(TASK INSTRUCTIONS)
Each line of the data holding "banner" should be found and copied.

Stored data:
- - -
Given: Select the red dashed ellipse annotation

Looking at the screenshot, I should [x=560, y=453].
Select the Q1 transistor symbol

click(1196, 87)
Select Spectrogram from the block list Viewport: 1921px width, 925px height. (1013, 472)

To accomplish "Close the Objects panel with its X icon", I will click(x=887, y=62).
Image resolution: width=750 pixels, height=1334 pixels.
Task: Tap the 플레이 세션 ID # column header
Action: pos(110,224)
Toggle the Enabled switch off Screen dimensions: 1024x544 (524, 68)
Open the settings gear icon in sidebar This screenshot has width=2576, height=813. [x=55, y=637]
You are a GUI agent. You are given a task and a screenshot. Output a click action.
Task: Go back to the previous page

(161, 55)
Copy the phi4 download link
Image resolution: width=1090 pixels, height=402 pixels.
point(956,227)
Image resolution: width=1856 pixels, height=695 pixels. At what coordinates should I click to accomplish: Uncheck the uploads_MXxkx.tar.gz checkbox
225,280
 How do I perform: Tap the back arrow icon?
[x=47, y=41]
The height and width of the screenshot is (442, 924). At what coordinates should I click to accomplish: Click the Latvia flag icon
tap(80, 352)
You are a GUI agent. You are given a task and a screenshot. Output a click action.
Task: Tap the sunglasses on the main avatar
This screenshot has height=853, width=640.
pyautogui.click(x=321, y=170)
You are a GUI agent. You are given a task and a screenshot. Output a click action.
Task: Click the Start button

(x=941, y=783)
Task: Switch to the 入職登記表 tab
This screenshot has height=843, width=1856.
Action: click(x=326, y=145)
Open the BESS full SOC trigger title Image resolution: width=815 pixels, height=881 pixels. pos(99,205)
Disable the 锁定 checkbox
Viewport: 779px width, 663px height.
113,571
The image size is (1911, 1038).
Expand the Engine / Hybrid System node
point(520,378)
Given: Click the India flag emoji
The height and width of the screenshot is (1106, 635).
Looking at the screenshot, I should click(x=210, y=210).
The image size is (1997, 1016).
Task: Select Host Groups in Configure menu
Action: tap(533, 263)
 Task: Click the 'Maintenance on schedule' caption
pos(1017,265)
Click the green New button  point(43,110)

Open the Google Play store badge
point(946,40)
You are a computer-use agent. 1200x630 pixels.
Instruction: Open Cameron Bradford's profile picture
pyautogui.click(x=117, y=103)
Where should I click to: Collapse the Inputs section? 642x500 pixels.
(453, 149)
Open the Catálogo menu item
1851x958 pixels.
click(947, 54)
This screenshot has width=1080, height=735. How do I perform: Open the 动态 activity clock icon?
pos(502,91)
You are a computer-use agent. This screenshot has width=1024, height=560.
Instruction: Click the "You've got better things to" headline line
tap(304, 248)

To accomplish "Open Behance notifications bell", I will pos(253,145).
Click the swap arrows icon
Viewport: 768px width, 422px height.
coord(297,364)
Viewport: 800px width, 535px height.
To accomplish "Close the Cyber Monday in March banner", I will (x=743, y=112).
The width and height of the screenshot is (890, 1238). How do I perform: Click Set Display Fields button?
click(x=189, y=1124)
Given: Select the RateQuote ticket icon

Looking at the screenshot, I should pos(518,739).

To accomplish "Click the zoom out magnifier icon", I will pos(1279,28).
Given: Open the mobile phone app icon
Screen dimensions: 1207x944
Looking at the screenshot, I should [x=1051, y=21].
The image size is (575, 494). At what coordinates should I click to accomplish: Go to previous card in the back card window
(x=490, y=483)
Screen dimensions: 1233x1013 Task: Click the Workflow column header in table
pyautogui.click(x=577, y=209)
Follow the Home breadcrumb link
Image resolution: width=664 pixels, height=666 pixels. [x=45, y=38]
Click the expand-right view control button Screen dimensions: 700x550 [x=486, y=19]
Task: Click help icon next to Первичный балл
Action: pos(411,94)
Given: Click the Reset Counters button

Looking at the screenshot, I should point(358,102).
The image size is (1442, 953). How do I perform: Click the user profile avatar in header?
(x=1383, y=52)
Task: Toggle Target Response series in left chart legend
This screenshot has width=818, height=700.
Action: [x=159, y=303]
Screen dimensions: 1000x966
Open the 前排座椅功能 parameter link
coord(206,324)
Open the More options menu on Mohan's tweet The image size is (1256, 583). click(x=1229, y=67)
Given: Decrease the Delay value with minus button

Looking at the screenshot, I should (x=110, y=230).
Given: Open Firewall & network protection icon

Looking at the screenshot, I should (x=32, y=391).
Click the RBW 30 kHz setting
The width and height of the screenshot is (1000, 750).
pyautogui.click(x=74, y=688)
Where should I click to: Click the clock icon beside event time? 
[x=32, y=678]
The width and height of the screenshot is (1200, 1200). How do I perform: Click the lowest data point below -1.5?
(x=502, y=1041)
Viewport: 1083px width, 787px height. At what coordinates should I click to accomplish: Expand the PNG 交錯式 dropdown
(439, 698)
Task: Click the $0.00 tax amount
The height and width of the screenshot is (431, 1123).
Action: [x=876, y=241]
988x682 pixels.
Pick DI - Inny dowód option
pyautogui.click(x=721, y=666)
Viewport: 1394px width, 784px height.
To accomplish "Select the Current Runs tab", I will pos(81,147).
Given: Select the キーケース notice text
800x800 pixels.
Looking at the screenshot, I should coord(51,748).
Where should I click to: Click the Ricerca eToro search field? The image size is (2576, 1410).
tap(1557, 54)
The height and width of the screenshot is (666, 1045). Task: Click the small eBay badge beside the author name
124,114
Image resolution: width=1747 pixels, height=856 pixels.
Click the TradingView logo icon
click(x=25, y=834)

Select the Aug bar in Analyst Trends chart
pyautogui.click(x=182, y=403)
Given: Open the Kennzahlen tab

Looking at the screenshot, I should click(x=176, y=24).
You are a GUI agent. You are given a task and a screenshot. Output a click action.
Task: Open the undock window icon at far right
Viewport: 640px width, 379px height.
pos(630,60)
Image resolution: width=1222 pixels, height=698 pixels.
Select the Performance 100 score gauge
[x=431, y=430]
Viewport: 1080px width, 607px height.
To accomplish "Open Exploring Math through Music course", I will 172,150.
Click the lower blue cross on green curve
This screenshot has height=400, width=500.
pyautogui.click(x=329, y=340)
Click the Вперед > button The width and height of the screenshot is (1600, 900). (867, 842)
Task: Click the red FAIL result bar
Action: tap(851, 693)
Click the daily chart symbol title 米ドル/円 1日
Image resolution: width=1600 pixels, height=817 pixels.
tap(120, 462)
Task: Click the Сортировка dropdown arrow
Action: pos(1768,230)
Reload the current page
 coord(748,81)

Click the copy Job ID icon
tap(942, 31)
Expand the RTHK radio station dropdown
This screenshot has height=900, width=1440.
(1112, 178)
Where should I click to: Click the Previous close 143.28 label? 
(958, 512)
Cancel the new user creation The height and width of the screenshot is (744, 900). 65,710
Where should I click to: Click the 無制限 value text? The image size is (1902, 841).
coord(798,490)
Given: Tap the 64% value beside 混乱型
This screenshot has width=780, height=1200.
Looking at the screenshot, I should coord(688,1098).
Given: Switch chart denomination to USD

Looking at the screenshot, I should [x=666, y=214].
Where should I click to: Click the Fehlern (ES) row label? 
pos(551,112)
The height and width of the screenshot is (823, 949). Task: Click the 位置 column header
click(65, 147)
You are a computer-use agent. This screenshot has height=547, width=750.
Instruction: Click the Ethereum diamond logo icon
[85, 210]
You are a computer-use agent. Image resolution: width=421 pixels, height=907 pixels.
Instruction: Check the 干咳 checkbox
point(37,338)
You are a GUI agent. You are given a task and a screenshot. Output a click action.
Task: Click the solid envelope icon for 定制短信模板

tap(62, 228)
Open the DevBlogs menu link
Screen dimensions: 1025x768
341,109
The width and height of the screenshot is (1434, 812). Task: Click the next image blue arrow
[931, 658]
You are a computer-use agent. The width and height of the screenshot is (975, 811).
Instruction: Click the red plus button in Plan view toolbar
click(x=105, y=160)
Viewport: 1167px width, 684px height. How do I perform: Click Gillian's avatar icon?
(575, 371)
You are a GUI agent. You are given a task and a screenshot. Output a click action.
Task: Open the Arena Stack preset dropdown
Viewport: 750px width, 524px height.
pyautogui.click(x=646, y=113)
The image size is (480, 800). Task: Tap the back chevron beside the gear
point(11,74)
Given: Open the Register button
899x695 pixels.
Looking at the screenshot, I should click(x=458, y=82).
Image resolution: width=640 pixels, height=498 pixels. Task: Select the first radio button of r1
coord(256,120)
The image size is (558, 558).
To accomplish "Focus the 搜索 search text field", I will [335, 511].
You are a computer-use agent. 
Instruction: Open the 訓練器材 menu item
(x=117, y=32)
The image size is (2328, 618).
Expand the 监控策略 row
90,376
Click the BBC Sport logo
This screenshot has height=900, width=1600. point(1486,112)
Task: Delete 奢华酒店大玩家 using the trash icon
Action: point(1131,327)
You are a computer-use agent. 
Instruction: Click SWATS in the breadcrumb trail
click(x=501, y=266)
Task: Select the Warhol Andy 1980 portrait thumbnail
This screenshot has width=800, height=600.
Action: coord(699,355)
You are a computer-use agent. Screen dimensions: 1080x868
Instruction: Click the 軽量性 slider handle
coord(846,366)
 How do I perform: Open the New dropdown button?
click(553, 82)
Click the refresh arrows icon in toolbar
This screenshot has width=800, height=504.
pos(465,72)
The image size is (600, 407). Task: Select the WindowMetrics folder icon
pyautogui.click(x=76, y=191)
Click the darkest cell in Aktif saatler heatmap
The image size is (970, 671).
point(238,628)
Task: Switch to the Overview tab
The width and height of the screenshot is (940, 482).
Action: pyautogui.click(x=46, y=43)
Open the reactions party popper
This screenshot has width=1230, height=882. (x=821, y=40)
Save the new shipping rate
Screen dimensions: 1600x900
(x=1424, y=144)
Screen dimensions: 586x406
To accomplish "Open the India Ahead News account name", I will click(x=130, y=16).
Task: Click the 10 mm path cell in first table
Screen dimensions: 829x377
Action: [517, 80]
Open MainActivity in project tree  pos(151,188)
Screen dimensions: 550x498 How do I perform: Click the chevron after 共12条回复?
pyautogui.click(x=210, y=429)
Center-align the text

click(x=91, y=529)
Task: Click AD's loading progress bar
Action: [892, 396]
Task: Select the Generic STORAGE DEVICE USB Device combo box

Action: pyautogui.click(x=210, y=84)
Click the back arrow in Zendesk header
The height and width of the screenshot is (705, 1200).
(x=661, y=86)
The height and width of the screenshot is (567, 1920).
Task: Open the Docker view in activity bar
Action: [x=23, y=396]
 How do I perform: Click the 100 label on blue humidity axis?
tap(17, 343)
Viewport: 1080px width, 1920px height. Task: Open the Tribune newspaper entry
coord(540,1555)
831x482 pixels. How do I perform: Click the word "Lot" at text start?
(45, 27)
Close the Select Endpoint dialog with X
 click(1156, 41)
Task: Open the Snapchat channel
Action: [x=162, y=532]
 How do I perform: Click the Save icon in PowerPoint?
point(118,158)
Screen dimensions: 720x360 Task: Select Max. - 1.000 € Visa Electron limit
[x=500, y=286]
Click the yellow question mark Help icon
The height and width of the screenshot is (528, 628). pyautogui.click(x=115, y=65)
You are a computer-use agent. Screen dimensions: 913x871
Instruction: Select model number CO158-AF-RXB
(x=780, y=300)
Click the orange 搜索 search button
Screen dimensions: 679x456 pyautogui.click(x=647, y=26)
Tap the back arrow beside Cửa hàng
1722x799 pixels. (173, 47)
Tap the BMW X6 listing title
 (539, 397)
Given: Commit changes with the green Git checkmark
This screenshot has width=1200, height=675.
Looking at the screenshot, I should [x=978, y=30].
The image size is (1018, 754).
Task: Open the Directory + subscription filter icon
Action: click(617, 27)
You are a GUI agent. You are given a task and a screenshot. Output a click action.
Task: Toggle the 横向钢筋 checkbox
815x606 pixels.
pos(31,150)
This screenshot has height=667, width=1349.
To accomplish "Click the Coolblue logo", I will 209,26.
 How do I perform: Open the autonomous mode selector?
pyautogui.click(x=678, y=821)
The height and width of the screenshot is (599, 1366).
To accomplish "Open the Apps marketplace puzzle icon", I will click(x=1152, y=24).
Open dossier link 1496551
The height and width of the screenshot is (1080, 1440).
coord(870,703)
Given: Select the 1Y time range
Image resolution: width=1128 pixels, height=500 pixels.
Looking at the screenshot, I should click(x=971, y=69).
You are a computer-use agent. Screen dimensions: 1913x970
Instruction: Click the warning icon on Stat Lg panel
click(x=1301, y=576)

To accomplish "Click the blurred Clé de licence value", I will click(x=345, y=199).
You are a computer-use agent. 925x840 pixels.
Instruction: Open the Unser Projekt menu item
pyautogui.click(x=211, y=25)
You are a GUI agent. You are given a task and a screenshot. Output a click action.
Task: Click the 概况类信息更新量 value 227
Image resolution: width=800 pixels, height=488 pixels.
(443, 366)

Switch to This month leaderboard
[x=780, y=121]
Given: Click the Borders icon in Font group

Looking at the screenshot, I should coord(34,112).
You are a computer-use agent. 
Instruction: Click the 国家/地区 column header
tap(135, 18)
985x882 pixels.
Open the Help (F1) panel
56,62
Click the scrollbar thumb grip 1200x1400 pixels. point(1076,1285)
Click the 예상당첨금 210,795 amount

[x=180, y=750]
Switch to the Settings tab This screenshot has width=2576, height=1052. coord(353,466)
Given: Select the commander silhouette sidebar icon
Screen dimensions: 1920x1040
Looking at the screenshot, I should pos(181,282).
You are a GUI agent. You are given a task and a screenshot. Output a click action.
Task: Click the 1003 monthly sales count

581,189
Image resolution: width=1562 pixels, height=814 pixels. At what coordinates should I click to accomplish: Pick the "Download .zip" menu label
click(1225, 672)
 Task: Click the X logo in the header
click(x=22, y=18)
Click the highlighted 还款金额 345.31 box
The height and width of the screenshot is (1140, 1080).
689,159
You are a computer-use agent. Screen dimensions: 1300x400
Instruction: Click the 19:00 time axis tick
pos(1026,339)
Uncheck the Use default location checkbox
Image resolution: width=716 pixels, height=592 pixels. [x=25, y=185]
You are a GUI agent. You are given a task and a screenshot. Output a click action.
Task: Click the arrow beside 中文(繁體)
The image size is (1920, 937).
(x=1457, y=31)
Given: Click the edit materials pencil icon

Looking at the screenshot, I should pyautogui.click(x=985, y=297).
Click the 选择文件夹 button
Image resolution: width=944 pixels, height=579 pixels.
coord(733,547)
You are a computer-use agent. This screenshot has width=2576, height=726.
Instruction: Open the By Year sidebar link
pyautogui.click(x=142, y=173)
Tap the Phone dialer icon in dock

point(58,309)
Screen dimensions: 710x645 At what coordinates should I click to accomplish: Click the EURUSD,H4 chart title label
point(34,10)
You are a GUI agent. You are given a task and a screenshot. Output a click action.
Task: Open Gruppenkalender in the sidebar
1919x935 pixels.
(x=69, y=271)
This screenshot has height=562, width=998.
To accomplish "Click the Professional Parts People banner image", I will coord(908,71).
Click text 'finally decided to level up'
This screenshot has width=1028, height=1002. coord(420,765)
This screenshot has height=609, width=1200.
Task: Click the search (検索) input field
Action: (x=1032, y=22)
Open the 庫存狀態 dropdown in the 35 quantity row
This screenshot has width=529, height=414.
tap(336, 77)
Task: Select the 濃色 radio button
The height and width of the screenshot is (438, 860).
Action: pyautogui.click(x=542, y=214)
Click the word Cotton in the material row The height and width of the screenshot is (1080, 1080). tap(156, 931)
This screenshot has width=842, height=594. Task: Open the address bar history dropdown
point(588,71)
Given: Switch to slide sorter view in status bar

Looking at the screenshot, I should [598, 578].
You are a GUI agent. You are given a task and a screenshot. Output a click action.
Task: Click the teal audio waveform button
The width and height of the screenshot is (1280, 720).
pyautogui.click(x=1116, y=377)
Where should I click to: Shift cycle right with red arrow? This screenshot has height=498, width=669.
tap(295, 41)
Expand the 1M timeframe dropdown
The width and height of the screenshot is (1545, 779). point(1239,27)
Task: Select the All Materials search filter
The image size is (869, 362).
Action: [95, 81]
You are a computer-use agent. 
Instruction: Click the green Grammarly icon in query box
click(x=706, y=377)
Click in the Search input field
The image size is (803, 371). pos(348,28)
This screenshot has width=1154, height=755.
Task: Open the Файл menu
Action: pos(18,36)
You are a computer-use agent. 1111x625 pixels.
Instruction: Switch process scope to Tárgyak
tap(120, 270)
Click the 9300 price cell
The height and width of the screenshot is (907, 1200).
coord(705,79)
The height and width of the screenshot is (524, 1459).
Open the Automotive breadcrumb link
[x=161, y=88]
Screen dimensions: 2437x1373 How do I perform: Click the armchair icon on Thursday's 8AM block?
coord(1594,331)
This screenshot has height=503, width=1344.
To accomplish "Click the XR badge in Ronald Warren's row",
- - -
(REPLY TO THE TASK)
To accomplish "Close the Cyber Monday in March banner", I will (x=743, y=112).
To accomplish "Click the Professional Parts People banner image", I will coord(908,71).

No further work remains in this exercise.